▽

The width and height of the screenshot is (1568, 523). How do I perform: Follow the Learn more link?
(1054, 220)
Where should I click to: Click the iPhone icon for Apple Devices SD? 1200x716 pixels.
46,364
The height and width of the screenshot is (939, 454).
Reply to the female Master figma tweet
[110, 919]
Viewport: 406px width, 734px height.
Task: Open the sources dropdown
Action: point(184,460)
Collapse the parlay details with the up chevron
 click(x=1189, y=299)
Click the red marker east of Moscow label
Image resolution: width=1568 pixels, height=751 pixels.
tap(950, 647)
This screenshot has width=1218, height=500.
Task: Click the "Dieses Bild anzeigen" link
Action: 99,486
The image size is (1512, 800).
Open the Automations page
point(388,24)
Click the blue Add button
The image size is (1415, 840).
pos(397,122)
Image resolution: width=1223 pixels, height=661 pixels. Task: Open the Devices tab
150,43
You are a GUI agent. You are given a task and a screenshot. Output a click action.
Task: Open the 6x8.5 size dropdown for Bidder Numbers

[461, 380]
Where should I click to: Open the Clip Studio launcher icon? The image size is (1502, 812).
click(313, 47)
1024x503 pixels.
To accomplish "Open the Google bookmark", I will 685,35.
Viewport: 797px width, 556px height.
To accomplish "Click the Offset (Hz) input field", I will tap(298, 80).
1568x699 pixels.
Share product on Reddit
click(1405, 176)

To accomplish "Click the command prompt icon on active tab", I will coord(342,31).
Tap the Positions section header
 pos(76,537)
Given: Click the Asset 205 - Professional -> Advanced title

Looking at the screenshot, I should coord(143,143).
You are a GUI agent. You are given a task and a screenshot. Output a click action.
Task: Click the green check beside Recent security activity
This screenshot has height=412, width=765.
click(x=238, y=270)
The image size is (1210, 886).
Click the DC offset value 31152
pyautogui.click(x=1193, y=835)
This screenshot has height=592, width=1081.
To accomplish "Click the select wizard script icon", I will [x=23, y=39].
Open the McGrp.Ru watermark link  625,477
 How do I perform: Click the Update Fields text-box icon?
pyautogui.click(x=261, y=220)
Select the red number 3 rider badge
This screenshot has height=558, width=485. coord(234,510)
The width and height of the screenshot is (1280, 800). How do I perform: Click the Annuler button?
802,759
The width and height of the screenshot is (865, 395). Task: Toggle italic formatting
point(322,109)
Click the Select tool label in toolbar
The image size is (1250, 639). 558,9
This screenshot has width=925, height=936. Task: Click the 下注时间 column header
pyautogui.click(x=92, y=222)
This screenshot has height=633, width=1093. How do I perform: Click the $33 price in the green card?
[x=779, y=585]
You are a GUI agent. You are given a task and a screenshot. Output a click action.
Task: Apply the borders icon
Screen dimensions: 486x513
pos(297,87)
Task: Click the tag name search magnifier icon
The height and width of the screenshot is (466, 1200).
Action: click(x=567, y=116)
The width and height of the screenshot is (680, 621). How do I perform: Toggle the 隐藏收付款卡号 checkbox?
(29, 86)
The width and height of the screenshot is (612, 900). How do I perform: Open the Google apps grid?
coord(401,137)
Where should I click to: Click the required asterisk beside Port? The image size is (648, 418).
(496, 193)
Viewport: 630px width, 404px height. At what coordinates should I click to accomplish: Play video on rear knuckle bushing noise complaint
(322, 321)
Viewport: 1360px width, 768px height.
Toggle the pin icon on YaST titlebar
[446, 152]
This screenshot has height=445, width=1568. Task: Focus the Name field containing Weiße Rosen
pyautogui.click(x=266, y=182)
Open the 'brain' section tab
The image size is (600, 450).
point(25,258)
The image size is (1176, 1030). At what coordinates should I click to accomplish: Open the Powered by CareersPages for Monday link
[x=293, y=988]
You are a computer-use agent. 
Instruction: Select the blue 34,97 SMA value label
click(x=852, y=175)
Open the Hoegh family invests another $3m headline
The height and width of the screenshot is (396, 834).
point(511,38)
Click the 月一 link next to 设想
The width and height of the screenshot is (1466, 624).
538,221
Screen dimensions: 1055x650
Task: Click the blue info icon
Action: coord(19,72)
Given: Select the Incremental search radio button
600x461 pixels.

△

Copy each entry above exactly, leaving nothing out.

The width and height of the screenshot is (1568, 523). How do I perform: Follow the Learn more link?
(1054, 220)
Where should I click to: Click the iPhone icon for Apple Devices SD? 1200x716 pixels.
46,364
The height and width of the screenshot is (939, 454).
Reply to the female Master figma tweet
[110, 919]
Viewport: 406px width, 734px height.
Task: Open the sources dropdown
Action: point(184,460)
Collapse the parlay details with the up chevron
 click(x=1189, y=299)
Click the red marker east of Moscow label
Image resolution: width=1568 pixels, height=751 pixels.
tap(950, 647)
This screenshot has width=1218, height=500.
Task: Click the "Dieses Bild anzeigen" link
Action: 99,486
The image size is (1512, 800).
Open the Automations page
point(388,24)
Click the blue Add button
The image size is (1415, 840).
pos(397,122)
Image resolution: width=1223 pixels, height=661 pixels. Task: Open the Devices tab
150,43
You are a GUI agent. You are given a task and a screenshot. Output a click action.
Task: Open the 6x8.5 size dropdown for Bidder Numbers

[461, 380]
Where should I click to: Open the Clip Studio launcher icon? The image size is (1502, 812).
click(313, 47)
1024x503 pixels.
To accomplish "Open the Google bookmark", I will 685,35.
Viewport: 797px width, 556px height.
To accomplish "Click the Offset (Hz) input field", I will tap(298, 80).
1568x699 pixels.
Share product on Reddit
click(1405, 176)

To accomplish "Click the command prompt icon on active tab", I will coord(342,31).
Tap the Positions section header
 pos(76,537)
Given: Click the Asset 205 - Professional -> Advanced title

Looking at the screenshot, I should coord(143,143).
You are a GUI agent. You are given a task and a screenshot. Output a click action.
Task: Click the green check beside Recent security activity
This screenshot has height=412, width=765.
click(x=238, y=270)
The image size is (1210, 886).
Click the DC offset value 31152
pyautogui.click(x=1193, y=835)
This screenshot has height=592, width=1081.
To accomplish "Click the select wizard script icon", I will [x=23, y=39].
Open the McGrp.Ru watermark link  625,477
 How do I perform: Click the Update Fields text-box icon?
pyautogui.click(x=261, y=220)
Select the red number 3 rider badge
This screenshot has height=558, width=485. coord(234,510)
The width and height of the screenshot is (1280, 800). How do I perform: Click the Annuler button?
802,759
The width and height of the screenshot is (865, 395). Task: Toggle italic formatting
point(322,109)
Click the Select tool label in toolbar
The image size is (1250, 639). 558,9
This screenshot has width=925, height=936. Task: Click the 下注时间 column header
pyautogui.click(x=92, y=222)
This screenshot has height=633, width=1093. How do I perform: Click the $33 price in the green card?
[x=779, y=585]
You are a GUI agent. You are given a task and a screenshot. Output a click action.
Task: Apply the borders icon
Screen dimensions: 486x513
pos(297,87)
Task: Click the tag name search magnifier icon
The height and width of the screenshot is (466, 1200).
Action: click(x=567, y=116)
The width and height of the screenshot is (680, 621). How do I perform: Toggle the 隐藏收付款卡号 checkbox?
(29, 86)
The width and height of the screenshot is (612, 900). How do I perform: Open the Google apps grid?
coord(401,137)
Where should I click to: Click the required asterisk beside Port? The image size is (648, 418).
(496, 193)
Viewport: 630px width, 404px height. At what coordinates should I click to accomplish: Play video on rear knuckle bushing noise complaint
(322, 321)
Viewport: 1360px width, 768px height.
Toggle the pin icon on YaST titlebar
[446, 152]
This screenshot has height=445, width=1568. Task: Focus the Name field containing Weiße Rosen
pyautogui.click(x=266, y=182)
Open the 'brain' section tab
The image size is (600, 450).
point(25,258)
The image size is (1176, 1030). At what coordinates should I click to accomplish: Open the Powered by CareersPages for Monday link
[x=293, y=988]
You are a computer-use agent. 
Instruction: Select the blue 34,97 SMA value label
click(x=852, y=175)
Open the Hoegh family invests another $3m headline
The height and width of the screenshot is (396, 834).
point(511,38)
Click the 月一 link next to 设想
The width and height of the screenshot is (1466, 624).
538,221
Screen dimensions: 1055x650
Task: Click the blue info icon
Action: coord(19,72)
Given: Select the Incremental search radio button
600x461 pixels.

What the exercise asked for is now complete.